Please read the abstract below and state the Mantel r value that the consensus tree achieved on the 34 Primate species.

- Text:
◇ ◇ ◇

Enformer-Based Phylogenetic Tree Reconstruction
Journal:
bioRxiv
Published Date:
Jun 6, 2026
Abstract
Enformer is a deep learning model trained on human and mouse genomes to predict regulatory activity from 196,608 bp DNA windows. Its trunk embeddings capture long-range cis-regulatory interactions, but whether this signal generalises across the tree of life has not been assessed. We embed universal single-copy orthologous groups (OGs) from OrthoDB v12 across three taxonomic scales and evaluate reconstructed trees against TimeTree5 using Mantel r and Normalised Robinson-Foulds (NRF). On 702 OGs across 34 Primate species ([≤]74 Mya), the consensus tree achieves Mantel r=0.902 and NRF=0.481, correctly recovering major clades. A key finding is that flanking regulatory context - not the gene locus itself - carries the phylogenetic signal: restricting pooling to central 448 bins collapses Mantel r to 0.355. Applying the same fixed configuration to Vertebrates ([≤]450 Mya, 83 OGs, 150 species) and Plants ([≤]1,500 Mya, 92 OGs, 40 species) yields consensus Mantel r of 0.752 and 0.803 respectively, with NRF worsening monotonically across tiers. Distance-ordering fidelity degrades smoothly with evolutionary distance while topological accuracy declines steadily, with no sharp taxonomic boundary. These results show that an unmodified regulatory deep learning model encodes robust phylogenetic signal well beyond its training distribution, reaching across 1,500 million years of divergence.

◇ ◇ ◇

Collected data
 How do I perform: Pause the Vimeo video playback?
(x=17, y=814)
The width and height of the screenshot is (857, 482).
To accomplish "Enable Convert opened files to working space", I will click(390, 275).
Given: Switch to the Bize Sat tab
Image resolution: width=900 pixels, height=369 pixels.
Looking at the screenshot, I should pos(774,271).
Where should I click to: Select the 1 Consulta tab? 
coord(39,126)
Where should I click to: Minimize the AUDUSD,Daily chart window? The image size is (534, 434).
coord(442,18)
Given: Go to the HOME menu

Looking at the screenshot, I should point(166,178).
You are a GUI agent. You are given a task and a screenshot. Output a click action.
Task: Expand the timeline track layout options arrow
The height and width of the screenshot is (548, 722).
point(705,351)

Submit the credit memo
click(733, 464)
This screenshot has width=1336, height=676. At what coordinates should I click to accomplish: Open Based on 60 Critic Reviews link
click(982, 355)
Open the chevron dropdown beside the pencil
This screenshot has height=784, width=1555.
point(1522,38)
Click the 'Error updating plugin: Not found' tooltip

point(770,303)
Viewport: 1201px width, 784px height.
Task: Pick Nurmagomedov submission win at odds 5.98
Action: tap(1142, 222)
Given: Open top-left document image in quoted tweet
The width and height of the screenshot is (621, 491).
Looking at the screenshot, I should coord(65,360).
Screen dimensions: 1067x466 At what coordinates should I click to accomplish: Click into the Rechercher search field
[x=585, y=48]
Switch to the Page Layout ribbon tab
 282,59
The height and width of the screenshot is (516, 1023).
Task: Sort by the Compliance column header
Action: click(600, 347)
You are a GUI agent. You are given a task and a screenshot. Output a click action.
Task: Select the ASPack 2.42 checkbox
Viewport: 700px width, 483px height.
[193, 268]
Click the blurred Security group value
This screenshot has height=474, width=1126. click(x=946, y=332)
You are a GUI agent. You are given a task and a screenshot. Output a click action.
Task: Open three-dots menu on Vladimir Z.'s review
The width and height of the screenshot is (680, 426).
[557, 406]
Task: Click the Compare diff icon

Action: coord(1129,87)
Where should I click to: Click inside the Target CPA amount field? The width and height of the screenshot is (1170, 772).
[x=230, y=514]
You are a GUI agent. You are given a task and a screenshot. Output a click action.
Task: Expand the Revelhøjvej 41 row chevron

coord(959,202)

◇ ◇ ◇

- Result:
0.902